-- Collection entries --
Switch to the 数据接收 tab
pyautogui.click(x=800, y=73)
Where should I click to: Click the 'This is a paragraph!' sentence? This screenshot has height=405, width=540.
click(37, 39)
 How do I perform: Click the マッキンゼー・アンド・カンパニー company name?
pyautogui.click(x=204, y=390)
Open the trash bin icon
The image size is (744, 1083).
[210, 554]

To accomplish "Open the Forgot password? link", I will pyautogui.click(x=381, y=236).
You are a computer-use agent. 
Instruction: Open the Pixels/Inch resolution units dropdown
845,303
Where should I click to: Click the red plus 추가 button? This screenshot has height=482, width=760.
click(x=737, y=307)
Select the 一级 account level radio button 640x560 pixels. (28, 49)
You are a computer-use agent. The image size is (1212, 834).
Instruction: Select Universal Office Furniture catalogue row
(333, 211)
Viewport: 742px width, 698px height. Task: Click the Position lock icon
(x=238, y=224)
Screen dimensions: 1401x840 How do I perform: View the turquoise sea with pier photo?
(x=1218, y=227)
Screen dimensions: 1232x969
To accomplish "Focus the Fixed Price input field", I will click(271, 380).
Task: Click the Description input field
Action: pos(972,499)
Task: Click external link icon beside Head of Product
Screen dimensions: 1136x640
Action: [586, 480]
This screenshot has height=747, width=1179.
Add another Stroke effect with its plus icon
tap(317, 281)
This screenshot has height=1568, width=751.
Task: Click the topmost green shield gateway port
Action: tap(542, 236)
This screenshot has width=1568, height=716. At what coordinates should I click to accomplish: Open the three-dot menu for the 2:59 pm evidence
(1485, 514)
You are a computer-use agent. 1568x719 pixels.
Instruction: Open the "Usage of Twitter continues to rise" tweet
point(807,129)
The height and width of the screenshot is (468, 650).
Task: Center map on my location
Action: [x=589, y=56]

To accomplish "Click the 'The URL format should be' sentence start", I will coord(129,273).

-- What needs to be done --
With "link" as the string to match, show every line of the entries above that has it.

-- Output of the task --
To accomplish "Open the Forgot password? link", I will pyautogui.click(x=381, y=236).
Task: Click external link icon beside Head of Product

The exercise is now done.